** Ausgewählter Textauszug **
Wie denken Kulturschaffende? Wo stehen sie? Wo glauben sie sich positioniert zu haben? Glauben sie an die Möglichkeit der freien Entfaltung in der hiesigen Kulturszene? Wie identifizieren sie sich mit ihr? Wie stehen sie zur hiesigen Kulturpolitik? Dies sind nur einige Fragen, auf die Natalie Ortner eine Antwort sucht. Doch sie weiß natürlich, dass es nicht nur eine, sondern unzählige Antworten und verschiedene Meinungen gibt, die alle, ohne jegliche Ausnahme, ihre Berechtigung haben.

Ihr geht es nicht um Allgemeingültigkeit, sondern einzig und allein nur darum, so viele Eindrücke wie möglich zu sammeln. Natalie Ortner geht es um eine Bestandsaufnahme, um die Bestandsaufnahme „dramkulturlandschaftlëtzebuerg“.

** Ziel der Übung **
Führen Sie den Text über Natalie Ortners Bestandsaufnahme der Kulturszene nach seinem letzten Satz weiter. Die Einträge spielen hierfür keine Rolle.

** Übungsmaterial **
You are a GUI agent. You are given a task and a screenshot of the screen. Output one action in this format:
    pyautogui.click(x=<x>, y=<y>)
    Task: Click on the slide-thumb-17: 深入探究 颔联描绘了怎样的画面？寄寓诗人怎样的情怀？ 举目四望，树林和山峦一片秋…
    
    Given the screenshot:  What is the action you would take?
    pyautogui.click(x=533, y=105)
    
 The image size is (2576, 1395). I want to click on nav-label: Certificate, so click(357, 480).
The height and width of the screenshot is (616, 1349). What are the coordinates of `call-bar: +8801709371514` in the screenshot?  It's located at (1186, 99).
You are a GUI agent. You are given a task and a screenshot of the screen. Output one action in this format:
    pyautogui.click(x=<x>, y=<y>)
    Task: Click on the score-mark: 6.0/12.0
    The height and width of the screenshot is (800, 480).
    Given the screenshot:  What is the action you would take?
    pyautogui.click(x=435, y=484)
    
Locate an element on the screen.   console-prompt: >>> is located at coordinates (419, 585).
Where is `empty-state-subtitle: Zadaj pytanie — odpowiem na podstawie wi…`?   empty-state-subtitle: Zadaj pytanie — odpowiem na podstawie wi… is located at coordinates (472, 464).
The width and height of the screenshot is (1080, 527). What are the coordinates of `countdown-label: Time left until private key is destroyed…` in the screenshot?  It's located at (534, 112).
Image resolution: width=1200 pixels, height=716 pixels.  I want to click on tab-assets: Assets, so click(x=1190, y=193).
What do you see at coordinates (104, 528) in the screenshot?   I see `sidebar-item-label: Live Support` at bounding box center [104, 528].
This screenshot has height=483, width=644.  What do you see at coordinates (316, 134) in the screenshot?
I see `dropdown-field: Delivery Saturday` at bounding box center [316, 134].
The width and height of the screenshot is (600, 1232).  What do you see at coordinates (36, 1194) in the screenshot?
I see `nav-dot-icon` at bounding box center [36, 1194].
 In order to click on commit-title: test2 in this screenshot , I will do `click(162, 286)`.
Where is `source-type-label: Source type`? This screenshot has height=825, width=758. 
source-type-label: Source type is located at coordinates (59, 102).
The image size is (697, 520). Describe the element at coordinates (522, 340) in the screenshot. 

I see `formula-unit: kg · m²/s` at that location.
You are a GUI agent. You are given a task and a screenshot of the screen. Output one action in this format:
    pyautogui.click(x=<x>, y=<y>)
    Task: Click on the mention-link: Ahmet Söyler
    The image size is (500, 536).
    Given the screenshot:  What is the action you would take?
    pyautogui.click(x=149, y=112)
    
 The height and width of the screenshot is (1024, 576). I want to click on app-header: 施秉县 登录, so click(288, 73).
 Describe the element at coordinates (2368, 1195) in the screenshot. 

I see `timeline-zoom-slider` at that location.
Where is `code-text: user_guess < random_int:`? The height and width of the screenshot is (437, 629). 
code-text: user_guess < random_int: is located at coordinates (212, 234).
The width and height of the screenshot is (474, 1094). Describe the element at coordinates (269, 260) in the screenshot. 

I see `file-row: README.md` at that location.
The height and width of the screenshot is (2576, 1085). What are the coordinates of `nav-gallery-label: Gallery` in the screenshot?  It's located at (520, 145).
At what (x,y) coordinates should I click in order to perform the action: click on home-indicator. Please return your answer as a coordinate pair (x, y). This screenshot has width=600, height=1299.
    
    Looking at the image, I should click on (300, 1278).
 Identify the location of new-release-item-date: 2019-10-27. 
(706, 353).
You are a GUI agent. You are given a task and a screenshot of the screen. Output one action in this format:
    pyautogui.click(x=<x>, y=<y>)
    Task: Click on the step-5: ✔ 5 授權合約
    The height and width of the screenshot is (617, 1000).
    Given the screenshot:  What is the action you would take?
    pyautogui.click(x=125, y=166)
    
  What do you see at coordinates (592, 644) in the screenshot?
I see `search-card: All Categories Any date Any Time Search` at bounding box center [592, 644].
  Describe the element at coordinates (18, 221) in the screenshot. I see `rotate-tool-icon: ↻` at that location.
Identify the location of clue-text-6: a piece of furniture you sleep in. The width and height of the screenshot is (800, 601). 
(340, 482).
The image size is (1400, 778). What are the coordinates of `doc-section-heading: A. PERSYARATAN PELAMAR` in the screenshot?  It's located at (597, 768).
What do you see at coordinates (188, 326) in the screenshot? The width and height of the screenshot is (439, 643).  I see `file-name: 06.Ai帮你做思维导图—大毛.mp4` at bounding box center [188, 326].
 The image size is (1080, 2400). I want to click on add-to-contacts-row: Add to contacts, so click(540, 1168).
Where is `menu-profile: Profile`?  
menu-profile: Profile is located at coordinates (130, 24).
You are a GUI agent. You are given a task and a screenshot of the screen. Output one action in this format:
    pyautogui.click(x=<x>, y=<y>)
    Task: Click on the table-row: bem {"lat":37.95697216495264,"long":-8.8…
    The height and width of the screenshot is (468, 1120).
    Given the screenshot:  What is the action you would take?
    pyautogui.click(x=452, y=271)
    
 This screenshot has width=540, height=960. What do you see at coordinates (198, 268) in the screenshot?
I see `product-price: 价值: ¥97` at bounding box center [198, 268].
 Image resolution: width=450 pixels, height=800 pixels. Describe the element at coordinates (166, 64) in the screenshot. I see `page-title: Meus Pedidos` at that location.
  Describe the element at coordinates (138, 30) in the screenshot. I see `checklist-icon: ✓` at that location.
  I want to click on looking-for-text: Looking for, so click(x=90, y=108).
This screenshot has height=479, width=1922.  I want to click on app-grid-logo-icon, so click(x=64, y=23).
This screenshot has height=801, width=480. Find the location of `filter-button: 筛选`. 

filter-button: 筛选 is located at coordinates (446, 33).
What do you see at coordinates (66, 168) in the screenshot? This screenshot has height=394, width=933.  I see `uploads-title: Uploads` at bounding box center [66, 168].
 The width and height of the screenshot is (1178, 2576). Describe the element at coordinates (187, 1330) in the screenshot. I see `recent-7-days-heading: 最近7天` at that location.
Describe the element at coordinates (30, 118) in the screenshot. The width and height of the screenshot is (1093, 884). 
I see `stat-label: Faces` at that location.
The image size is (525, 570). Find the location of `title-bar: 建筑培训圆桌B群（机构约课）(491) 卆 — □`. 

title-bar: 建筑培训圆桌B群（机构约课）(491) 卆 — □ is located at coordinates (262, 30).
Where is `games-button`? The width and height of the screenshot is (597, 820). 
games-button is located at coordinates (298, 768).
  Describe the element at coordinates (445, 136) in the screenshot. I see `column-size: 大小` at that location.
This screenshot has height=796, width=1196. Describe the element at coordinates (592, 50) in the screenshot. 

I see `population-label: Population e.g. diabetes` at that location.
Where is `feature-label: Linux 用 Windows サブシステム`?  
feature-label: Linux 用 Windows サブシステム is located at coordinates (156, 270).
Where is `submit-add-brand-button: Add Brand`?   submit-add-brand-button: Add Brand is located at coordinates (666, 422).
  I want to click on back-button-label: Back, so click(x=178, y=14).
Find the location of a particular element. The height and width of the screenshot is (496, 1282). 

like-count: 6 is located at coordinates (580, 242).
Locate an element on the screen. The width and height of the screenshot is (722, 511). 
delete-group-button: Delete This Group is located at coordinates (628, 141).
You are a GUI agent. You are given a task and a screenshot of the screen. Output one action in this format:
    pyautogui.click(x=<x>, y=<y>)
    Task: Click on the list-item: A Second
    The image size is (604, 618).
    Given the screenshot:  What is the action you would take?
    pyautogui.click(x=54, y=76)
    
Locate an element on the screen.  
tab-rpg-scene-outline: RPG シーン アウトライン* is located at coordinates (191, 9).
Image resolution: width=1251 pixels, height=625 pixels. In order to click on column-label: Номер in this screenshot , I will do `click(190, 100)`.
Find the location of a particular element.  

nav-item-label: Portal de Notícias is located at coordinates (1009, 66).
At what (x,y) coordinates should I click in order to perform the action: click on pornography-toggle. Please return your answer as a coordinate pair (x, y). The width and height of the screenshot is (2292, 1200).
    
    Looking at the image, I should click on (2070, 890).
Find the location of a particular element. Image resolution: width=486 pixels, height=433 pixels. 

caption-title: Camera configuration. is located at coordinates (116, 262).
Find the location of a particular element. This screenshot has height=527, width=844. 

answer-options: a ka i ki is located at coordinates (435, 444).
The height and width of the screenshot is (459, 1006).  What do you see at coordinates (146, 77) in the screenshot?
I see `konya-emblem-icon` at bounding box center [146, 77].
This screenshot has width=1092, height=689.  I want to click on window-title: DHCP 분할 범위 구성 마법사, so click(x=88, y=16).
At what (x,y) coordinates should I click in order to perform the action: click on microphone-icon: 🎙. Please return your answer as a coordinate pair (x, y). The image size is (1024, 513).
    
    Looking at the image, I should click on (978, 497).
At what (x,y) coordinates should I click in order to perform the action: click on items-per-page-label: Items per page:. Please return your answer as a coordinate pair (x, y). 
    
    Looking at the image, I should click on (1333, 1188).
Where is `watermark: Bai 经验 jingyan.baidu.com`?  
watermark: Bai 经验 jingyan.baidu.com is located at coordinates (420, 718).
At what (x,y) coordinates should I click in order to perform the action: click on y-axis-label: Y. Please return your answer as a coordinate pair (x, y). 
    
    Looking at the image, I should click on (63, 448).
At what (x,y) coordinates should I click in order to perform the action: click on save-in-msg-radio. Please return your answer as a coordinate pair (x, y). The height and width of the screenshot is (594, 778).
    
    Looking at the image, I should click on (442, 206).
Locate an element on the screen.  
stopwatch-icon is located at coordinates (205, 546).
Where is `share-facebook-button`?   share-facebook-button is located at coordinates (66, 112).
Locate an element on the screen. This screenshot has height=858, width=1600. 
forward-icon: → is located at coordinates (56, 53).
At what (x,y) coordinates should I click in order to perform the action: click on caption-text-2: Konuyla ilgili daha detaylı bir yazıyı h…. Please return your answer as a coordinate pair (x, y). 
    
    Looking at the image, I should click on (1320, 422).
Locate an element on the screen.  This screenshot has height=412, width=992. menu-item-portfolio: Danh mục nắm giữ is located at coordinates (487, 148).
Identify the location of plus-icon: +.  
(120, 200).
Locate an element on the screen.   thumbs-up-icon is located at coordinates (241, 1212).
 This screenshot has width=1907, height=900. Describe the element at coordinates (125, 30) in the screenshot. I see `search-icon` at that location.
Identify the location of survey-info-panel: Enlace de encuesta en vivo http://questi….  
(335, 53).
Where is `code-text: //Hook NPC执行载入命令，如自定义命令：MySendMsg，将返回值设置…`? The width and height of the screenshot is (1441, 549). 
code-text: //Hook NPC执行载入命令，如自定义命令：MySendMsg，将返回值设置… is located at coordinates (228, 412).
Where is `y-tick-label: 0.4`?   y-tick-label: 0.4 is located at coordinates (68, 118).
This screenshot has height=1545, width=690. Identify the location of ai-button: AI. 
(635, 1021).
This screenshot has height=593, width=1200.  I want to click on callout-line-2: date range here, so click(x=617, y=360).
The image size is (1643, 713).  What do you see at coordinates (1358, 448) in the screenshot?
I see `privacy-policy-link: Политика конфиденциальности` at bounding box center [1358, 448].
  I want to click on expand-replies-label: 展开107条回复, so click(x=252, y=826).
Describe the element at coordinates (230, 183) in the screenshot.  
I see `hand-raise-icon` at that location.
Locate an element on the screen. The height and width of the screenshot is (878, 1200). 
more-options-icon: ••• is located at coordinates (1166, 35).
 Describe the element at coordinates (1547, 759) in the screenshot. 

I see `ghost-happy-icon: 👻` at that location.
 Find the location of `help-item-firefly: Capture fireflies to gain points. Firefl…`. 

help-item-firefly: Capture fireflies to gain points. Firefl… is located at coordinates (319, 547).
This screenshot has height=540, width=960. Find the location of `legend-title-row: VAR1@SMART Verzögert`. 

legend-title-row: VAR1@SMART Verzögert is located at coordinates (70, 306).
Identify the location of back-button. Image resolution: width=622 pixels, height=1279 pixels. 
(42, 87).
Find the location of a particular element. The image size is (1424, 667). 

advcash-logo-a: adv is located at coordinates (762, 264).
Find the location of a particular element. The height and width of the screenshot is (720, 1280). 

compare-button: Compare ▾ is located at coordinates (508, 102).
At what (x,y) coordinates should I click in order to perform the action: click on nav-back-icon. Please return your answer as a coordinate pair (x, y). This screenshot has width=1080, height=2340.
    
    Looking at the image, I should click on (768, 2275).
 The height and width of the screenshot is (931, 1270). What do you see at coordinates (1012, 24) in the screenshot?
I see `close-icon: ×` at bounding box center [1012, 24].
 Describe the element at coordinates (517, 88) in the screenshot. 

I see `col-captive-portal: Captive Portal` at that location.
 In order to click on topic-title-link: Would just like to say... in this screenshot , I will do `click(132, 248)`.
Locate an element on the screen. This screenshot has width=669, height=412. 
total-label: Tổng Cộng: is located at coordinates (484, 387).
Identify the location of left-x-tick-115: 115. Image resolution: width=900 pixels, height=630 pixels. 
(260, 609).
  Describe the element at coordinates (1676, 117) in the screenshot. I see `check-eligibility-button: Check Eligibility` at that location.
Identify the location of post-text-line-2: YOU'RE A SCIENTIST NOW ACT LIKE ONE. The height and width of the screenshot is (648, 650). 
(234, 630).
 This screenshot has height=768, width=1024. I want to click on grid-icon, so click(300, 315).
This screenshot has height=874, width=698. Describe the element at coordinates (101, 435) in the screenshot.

** Antwort zur Aufgabe **
Sie weiß nicht mehr so recht, wie viele Kulturschaffende sie angeschrieben hat. „Es müssen Hunderte gewesen sein“, erinnert sie sich. In einem formellen Brief bat Natalie Ortner sie darum, ihre persönlichen Gedanken zum Begriff „dramkulturlandschaftlëtzebuerg“ zum Ausdruck zu bringen – in welcher Form auch immer. Bis zum heutigen Zeitpunkt hat sie über 50 Rückmeldungen erhalten. Die Mehrzahl der befragten Kulturschaffenden haben getextet, einige Künstler haben ihrer Kreativität freien Lauf gelassen und haben binnen kürzester Zeit aufwendige Installationen kreiert.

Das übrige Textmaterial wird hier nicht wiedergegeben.